Saved data entries:
☆ ☆ ☆ ☆ ☆
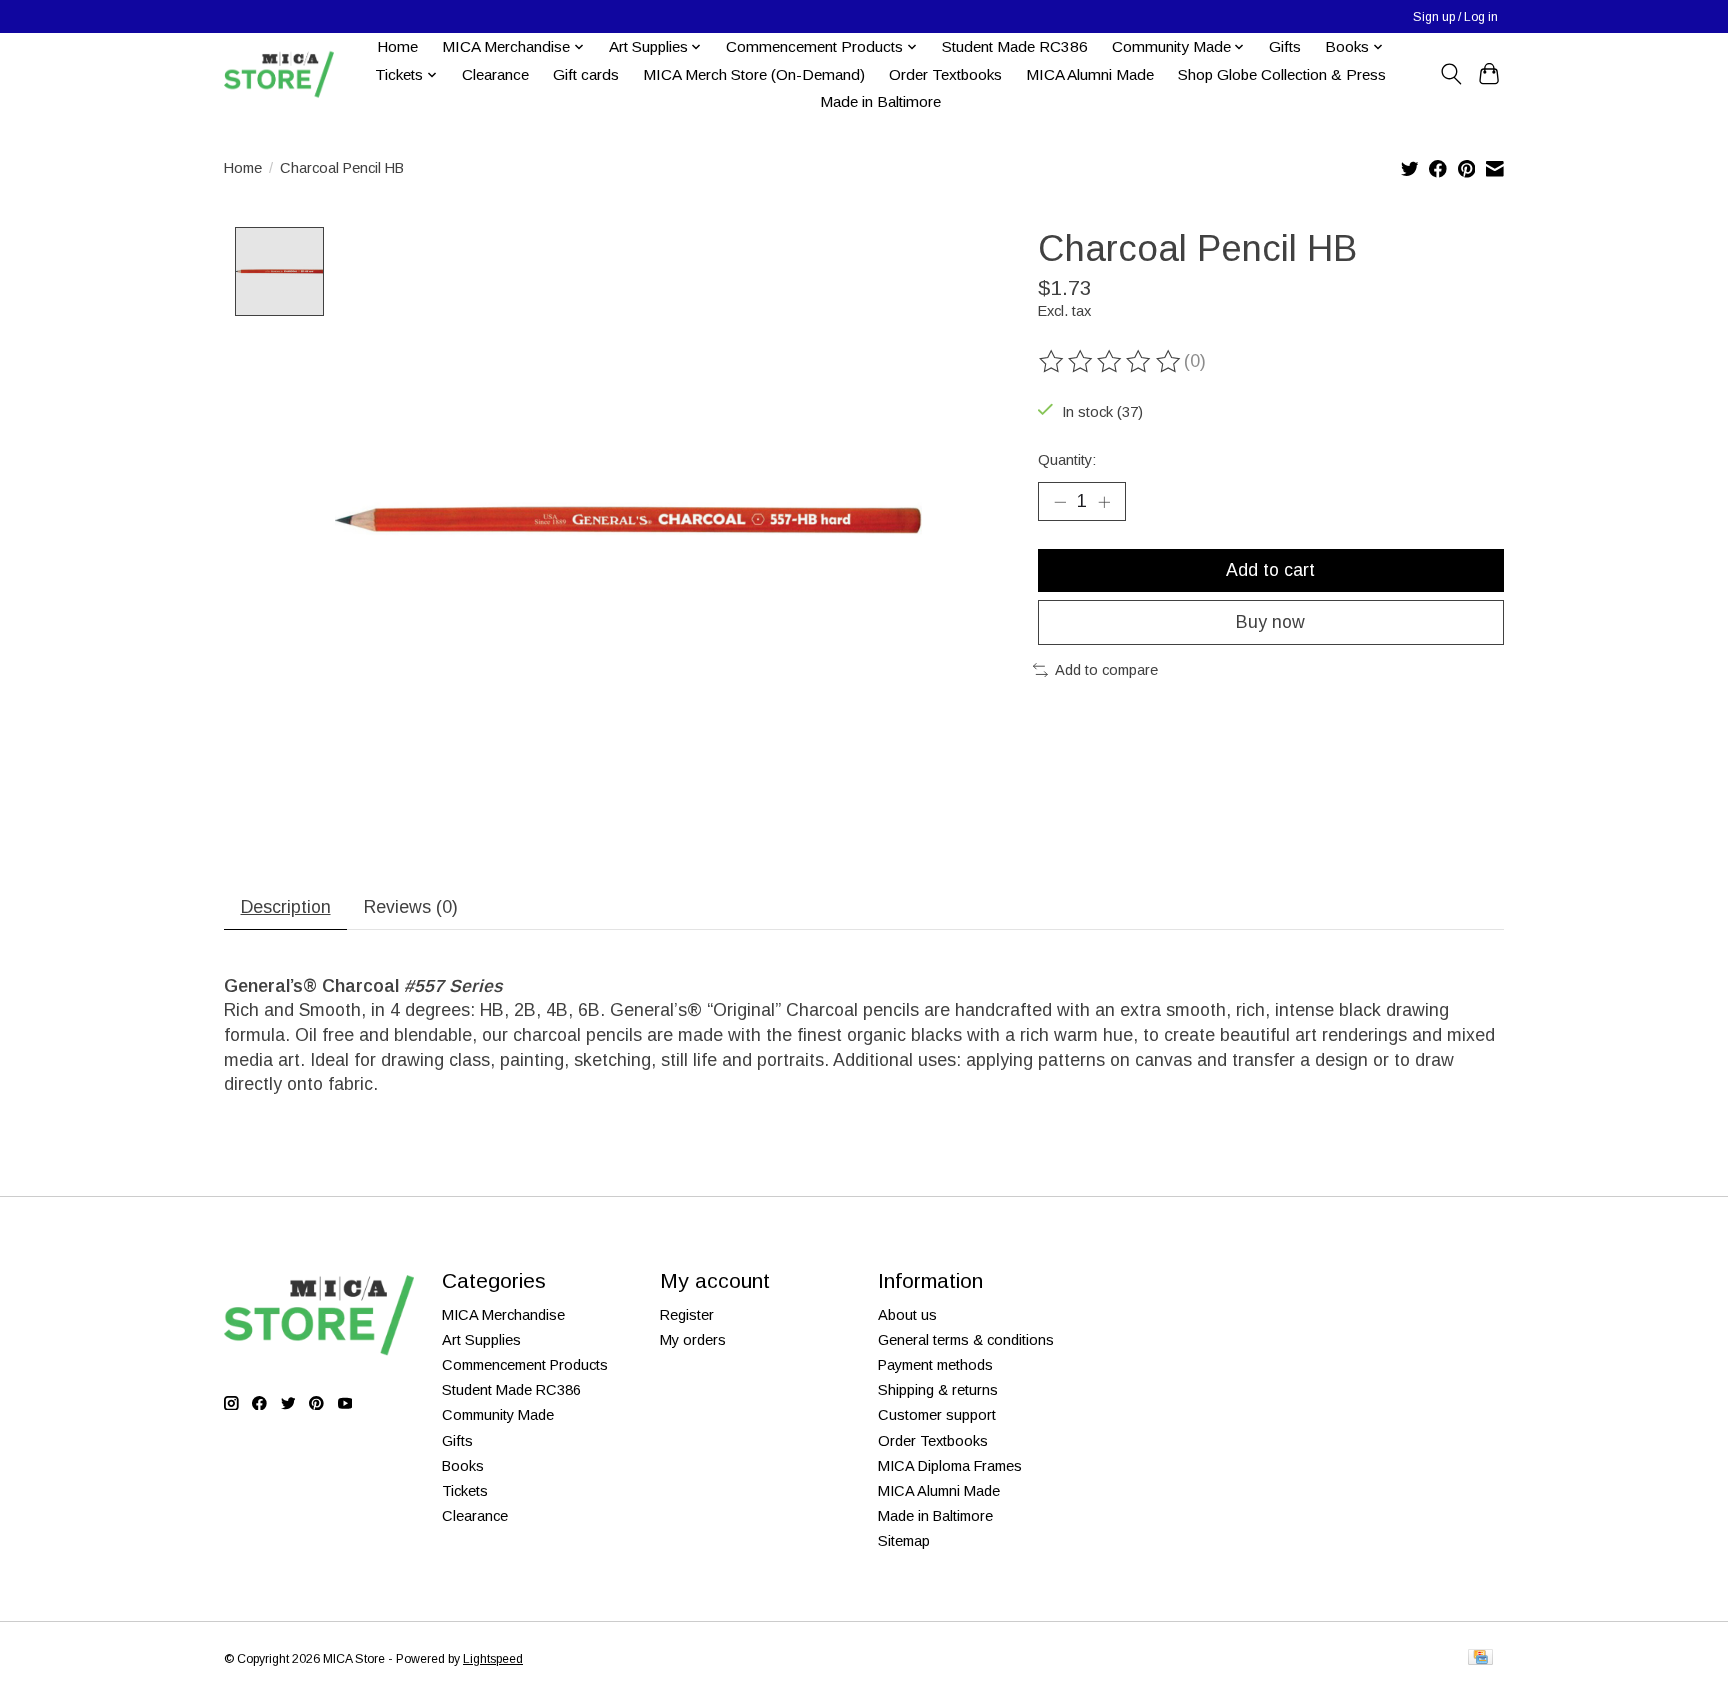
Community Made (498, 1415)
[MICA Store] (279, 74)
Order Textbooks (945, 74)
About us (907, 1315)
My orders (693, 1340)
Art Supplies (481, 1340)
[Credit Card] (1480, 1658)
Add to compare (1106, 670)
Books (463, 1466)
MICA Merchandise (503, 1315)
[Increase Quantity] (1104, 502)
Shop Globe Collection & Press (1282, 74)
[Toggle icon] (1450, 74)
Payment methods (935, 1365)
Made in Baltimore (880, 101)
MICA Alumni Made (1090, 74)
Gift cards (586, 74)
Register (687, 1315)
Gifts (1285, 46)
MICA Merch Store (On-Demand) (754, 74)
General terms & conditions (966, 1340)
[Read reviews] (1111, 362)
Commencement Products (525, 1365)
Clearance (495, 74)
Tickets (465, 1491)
☆ ☆ ☆ ☆ ☆
-- Task details --
Nothing but the lines from the one with "Add to compare (1106, 670)" through the end of the data above should be repeated, each exactly as it stands.

-- Answer --
Add to compare (1106, 670)
Books (463, 1466)
MICA Merchandise (503, 1315)
[Increase Quantity] (1104, 502)
Shop Globe Collection & Press (1282, 74)
[Toggle icon] (1450, 74)
Payment methods (935, 1365)
Made in Baltimore (880, 101)
MICA Alumni Made (1090, 74)
Gift cards (586, 74)
Register (687, 1315)
Gifts (1285, 46)
MICA Merch Store (On-Demand) (754, 74)
General terms & conditions (966, 1340)
[Read reviews] (1111, 362)
Commencement Products (525, 1365)
Clearance (495, 74)
Tickets (465, 1491)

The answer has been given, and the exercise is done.